In the IH model, corrugated structures formed predominantly at the periphery of the well, where flow was pulsatile and laminar (Figures 1C and 3A,B). Although corrugated structures seemed to be macroscopically aligned in the direction of flow (Figure S11, Supporting Information), single s‐SMCs did not preferentially align in the direction of flow, nor did they form such prominent corrugations in shear‐exposed monocultures (Figures S12 and S23, Supporting Information).
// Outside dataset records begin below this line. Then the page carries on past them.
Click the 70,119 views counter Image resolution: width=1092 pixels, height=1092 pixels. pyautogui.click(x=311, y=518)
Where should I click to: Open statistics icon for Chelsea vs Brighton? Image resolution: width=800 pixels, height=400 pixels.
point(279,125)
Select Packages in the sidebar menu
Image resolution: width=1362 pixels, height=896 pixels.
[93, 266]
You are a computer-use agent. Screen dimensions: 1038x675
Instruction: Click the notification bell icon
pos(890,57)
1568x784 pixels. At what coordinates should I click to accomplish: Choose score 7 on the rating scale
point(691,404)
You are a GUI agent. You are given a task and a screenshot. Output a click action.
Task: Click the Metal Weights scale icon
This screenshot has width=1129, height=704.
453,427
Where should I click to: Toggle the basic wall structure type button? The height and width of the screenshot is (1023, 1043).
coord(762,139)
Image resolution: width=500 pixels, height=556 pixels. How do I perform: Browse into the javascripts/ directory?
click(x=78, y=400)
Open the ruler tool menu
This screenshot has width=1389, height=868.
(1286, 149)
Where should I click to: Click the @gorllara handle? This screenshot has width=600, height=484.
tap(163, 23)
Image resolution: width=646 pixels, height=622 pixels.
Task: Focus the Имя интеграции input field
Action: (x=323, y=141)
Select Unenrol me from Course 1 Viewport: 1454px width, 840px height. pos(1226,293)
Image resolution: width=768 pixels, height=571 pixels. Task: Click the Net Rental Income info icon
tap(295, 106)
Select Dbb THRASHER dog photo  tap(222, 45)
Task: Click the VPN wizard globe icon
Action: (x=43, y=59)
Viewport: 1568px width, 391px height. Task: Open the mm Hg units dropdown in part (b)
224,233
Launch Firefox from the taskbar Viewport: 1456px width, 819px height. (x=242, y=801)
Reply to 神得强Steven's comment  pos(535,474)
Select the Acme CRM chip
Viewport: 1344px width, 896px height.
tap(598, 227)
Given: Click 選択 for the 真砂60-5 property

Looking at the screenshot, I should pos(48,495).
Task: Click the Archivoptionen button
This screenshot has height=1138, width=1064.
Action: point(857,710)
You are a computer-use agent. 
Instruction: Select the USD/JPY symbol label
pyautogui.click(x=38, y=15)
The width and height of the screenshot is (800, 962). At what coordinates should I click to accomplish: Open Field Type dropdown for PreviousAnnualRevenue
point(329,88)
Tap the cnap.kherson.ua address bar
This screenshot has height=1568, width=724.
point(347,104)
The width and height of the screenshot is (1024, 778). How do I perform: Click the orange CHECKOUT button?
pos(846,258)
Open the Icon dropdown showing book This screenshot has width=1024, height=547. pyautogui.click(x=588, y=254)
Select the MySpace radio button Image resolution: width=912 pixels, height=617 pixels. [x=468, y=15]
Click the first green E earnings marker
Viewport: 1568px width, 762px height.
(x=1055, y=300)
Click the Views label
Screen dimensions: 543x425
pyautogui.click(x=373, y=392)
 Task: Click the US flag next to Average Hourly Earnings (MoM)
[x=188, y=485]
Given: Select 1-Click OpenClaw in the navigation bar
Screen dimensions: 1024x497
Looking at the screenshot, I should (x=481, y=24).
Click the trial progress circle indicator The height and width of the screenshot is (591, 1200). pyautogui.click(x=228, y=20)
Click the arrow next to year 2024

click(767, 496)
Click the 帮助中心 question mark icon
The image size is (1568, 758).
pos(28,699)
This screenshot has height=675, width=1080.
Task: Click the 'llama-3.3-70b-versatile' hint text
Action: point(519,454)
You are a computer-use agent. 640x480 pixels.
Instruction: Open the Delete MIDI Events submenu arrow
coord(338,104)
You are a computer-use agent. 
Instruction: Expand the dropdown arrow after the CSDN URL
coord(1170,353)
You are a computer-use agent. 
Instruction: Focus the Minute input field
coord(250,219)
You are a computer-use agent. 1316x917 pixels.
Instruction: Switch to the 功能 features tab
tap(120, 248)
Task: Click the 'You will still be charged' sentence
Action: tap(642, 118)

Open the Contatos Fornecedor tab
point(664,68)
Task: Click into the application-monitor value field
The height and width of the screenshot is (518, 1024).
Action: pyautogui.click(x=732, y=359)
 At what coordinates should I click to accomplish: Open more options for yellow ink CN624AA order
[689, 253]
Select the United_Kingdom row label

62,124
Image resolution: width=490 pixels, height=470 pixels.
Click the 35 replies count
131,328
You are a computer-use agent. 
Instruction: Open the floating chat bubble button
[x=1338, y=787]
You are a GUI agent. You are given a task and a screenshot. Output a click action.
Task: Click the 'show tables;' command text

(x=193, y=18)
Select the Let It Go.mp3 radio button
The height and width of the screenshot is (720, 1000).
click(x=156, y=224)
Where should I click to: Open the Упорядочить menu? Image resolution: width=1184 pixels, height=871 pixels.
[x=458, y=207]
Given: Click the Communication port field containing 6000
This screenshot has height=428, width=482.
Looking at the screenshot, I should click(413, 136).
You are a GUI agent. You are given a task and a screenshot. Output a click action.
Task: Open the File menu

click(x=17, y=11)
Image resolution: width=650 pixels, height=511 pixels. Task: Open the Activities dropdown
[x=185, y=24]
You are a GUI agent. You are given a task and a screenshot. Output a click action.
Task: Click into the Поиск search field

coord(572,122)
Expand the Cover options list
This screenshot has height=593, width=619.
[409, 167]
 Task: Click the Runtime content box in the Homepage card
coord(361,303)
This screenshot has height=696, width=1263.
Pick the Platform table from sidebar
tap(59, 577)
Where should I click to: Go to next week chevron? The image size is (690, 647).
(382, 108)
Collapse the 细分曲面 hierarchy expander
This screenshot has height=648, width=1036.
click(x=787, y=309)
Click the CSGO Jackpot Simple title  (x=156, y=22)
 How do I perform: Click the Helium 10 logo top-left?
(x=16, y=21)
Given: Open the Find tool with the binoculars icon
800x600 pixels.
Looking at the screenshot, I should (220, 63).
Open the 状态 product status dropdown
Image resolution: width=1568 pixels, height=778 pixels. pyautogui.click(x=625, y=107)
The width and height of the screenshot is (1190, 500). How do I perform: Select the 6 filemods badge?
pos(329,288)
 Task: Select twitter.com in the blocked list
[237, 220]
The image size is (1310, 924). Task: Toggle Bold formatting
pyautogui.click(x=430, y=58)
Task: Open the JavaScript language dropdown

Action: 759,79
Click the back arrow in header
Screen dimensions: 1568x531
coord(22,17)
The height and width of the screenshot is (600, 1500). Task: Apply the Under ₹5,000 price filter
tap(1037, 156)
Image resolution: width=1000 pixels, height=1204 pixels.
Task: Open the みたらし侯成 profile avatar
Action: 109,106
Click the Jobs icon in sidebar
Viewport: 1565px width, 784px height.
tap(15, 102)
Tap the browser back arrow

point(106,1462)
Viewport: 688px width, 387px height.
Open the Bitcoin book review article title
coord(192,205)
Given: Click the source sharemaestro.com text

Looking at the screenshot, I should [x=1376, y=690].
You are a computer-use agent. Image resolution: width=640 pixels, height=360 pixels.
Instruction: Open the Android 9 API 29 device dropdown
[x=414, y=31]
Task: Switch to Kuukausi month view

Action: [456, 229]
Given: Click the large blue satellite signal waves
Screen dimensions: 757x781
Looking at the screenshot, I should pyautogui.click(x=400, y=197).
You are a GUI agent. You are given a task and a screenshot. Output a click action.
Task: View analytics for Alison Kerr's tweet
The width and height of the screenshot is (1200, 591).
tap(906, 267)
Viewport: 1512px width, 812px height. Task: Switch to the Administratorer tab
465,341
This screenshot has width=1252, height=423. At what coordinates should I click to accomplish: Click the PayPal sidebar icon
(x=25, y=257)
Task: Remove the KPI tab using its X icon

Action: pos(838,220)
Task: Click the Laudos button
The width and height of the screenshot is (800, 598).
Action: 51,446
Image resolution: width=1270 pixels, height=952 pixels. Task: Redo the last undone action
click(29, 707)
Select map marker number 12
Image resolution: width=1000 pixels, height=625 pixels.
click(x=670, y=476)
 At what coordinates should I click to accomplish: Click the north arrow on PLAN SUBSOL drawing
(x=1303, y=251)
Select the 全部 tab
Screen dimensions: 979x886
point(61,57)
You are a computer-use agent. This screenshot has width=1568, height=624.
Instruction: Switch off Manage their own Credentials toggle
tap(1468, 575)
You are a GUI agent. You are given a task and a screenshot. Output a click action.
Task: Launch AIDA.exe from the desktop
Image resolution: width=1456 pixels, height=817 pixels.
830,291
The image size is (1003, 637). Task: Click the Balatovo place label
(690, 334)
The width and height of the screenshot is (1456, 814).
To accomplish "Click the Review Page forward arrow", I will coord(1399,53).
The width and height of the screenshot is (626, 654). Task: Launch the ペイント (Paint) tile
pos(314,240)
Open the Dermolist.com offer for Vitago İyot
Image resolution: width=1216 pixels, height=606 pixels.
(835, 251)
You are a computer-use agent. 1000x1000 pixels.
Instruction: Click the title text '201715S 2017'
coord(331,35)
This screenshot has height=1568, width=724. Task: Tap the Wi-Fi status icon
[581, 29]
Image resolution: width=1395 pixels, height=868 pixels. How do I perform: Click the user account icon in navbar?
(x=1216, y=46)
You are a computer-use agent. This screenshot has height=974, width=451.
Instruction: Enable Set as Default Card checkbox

To further investigate the influence of shear in the observed corrugations, EC‐s‐SMC cocultures were grown under static conditions. Without shear, s‐SMCs in coculture with low density seeded ECs formed randomly distributed corrugated structures (Figure ). The EC layer, on the other hand, was mostly composed of abundant EC networks and various small islands. The result was similar in high‐density cocultures, but islands were slightly larger and, corrugated structures formed a smoother topography than in low‐density cocultures. These data suggest that shear is detrimental for proper regeneration and maintenance of endothelial integrity on top of s‐SMCs and that the EC network‐to‐island transition, observed in Figure 2, is delayed in the absence of shear. Moreover, this process seems to be time‐dependent, because when the same high‐density cocultures were exposed to flow at a delayed time point, i.e., after 24 hours of coculture instead of 4 hours, the EC layer was equally unable to reach confluency within the 3 days of experiment, while s‐SMC formed hill‐valley topography (Figure S24, Supporting Information). This suggests that a proliferative rate competition between EC and SMC defines whether corrugated structures will form and, that shear plays an important role in favor of ECs to close the endothelial gaps.

Figure 5

Shear increases EC coverage and island‐to‐network ratio in cocultures. ECs were seeded on top of s‐SMCs either at high density (1.5 × 105 cells cm−2, high‐density model) or low density (8 × 104 cells cm−2, IH model). Coculture was either exposed to shear or remained static for 3 days. A) Black and white images, acquired using widefield fluorescence microscopy, show the entire wells as large stitched mosaics. s‐SMCs stained with cell tracker (on the left half); ECs stained with VE‐cadherin antibody (on the right half). The rectangular grid patterns result from stitching. Scale bar 5 mm. Representative zoomed‐in images are shown in color from the regions marked with yellow boxes, with VE‐cadherin (green) and cell tracker (red) merged. Scale bar 1 mm. B) Output image from texture analysis distinguishes EC networks (green) from EC islands (purple). The original images acquired by widefield fluorescence microscopy show ERG1 and VE‐cadherin double immunostaining using the same secondary antibody. s‐SMCs are present, but not shown here for better visualization. Scale bar 2 mm. C) The graphs show the percentage of area covered by EC networks (green), EC islands (purple), or ECs in total (yellow). Selected regions of interest in center and periphery of images shown in (B) were analyzed, therefore showing local variance. Tukey test performed to compare static and shear conditions on each model (**** p < 0.001, *** p < 0.01, ** p < 0.1, *p < 0.5).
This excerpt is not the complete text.